1999 aviation accident

Cubana de Aviación Flight 1216 was a McDonnell Douglas DC-10 that overran the runway at La Aurora International Airport, Guatemala City, on 21 December 1999. 8 passengers and 8 crew members on board were killed as well as 2 people on the ground.

==Aircraft and crew==
The aircraft involved was a McDonell Douglas DC-10-30, registration F-GTDI, leased by Cubana de Aviación from AOM French Airlines. It was just over 27 years old and had flown 85,760 hours at the time of the accident. It had been previously owned by Air Afrique with registration TU-TAL and was involved in the hijacking of Air Afrique Flight 056.

The captain was 54-year-old Jorge Toledo, who had been a DC-10 captain since 1993 and was flying for Cubana de Aviación since 1972. He had 16,117 flight hours, including 4,872 hours on the DC-10. The first officer was 41-year-old Cecelio Hernandez, who had been a DC-10 first officer since 1993 and was flying for Cubana de Aviación since 1978. He had previously been a captain of the Yakovlev Yak-42 aircraft. Hernandez had 8,115 flight hours, with 4,156 of them on the DC-10. The 59-year-old flight engineer, Moises Borges, was the most experienced member of the crew. He had been a DC-10 flight engineer since 1992 and was flying for Cubana de Aviación since 1966. Borges logged 22,819 flight hours, including 4,939 on the DC-10.

==Accident==
Flight 1216 was a special charter transporting Guatemalan students home from universities in Cuba. The aircraft took off from José Martí International Airport in Cuba with 296 passengers and 18 crew on board. After a two-hour flight, the aircraft was cleared to land on Runway 19 at La Aurora International Airport. On landing, the pilots were unable to stop the aircraft and it ran off the end of the runway and down a slope, crashing into ten houses. The accident killed 18 people in all: 8 passengers and 8 crew members on board the aircraft, and 2 occupants of the houses. There were 288 passengers and 10 crew who survived; however, 37 passengers and crew and another 20 people on the ground were injured in the accident. The aircraft was damaged beyond repair and written off.

The crash occurred in the La Libertad neighborhood. All three flight crew members were among the dead. Also among the dead was stewardess Johanna Toledo, who was the captain's daughter.

==Cause==
The accident was investigated by the Accident Investigation Section (Sección de Investigación de Accidentes) of Guatemala's Directorate General of Civil Aeronautics (Dirección General de Aeronáutica Civil).

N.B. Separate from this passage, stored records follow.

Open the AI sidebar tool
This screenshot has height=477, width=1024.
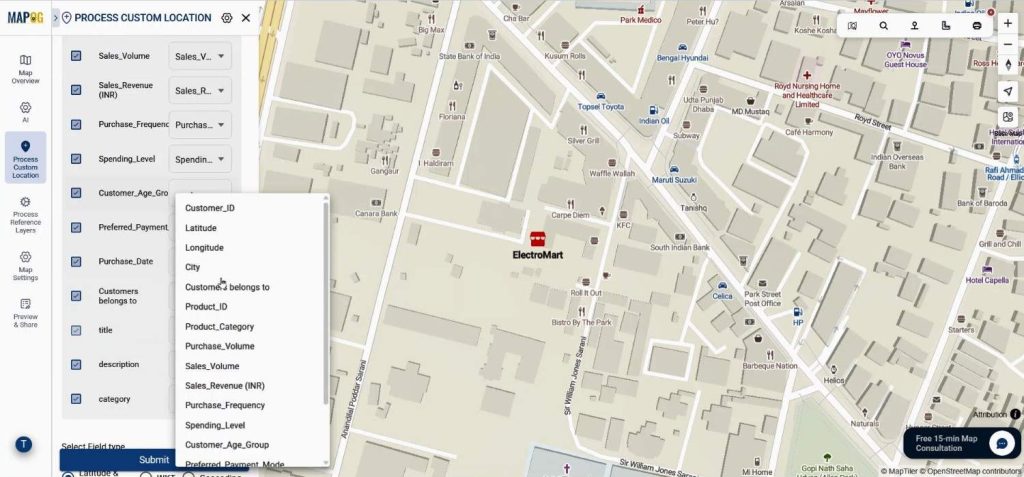25,112
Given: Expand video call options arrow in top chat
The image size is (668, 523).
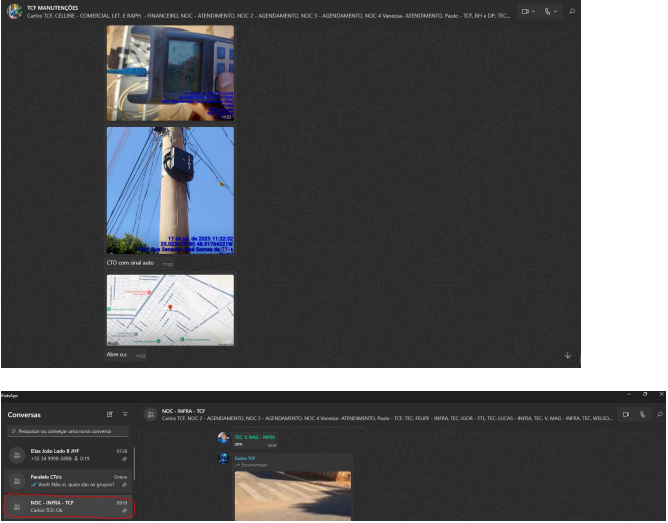Looking at the screenshot, I should (534, 11).
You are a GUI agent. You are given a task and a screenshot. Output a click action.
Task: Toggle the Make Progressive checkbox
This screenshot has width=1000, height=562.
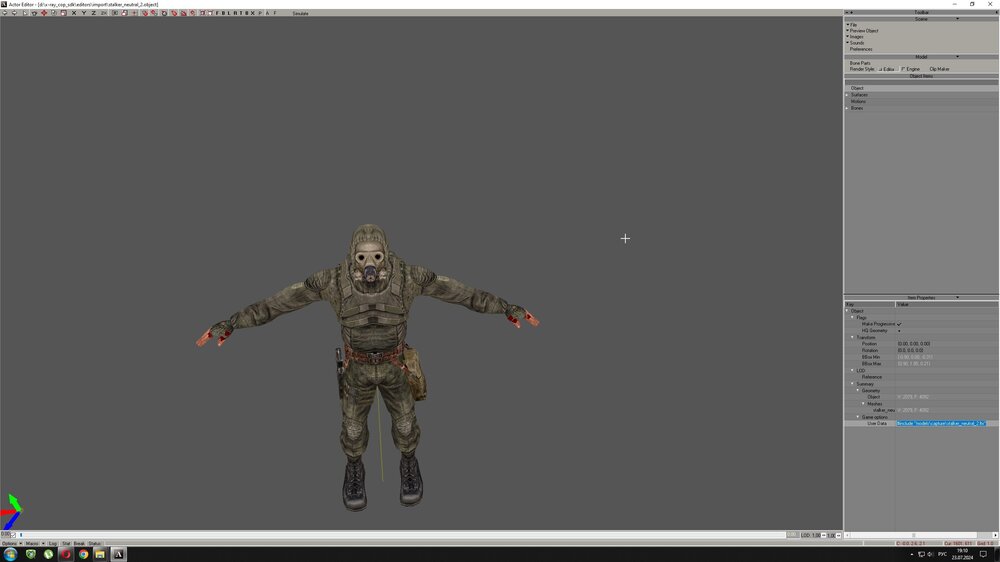coord(899,324)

The investigation found that the aircraft touched down too far along the wet runway with insufficient deceleration, and that the crew had failed to initiate a go-around. The spoilers were found in the down and locked position, while the flight data recorder (FDR) showed them deployed. The handle for the spoilers in the cockpit was found in an undefined position. The reason for this discrepancy was not determined by the accident investigation.